*** Opening Source material ***
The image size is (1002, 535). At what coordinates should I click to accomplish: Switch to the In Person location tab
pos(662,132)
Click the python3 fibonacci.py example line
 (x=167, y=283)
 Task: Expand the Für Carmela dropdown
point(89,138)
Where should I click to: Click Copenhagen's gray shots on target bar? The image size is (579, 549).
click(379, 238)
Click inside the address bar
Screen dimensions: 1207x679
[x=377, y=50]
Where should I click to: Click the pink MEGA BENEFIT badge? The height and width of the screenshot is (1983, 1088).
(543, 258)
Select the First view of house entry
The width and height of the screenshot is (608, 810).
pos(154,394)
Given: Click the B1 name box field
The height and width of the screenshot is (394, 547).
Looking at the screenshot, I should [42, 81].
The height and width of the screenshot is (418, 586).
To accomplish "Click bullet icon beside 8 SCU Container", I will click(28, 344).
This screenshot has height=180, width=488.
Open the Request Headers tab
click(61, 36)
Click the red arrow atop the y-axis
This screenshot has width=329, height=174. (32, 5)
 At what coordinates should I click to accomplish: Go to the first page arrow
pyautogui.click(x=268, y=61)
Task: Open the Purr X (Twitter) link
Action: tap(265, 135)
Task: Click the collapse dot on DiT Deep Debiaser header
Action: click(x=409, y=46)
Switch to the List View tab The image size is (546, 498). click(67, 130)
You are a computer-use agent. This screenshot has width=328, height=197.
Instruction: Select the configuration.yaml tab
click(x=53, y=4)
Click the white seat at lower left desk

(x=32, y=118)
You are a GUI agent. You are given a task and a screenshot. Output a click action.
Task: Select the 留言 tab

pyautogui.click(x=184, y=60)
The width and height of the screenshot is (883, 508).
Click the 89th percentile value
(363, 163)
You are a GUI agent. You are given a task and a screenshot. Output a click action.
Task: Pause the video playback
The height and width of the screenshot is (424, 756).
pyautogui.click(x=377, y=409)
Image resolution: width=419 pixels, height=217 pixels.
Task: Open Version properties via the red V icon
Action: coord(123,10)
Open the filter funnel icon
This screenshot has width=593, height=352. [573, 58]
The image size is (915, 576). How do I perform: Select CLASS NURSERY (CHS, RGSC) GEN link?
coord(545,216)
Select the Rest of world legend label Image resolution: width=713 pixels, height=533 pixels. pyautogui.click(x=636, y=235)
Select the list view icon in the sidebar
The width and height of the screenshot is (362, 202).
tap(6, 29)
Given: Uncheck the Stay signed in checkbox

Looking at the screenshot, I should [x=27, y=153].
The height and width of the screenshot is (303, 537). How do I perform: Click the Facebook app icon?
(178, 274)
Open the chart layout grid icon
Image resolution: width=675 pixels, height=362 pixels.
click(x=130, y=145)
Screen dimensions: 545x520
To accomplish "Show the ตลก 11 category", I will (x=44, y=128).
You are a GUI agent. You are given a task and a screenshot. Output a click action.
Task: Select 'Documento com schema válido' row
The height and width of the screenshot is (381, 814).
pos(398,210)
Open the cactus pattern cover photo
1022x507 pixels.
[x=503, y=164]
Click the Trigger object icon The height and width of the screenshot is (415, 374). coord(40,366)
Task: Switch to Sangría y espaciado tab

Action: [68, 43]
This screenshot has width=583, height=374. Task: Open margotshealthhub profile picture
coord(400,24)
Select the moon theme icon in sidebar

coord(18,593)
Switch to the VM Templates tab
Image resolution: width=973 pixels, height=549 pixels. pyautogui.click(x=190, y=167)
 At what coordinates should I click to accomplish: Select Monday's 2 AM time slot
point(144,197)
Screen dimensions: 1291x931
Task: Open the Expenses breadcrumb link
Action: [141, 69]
*** Closing Source material ***
#### Task:
Look over the records above and copy each line that includes the string "will".

#### Task output:
To accomplish "Click bullet icon beside 8 SCU Container", I will click(28, 344).
To accomplish "Show the ตลก 11 category", I will (x=44, y=128).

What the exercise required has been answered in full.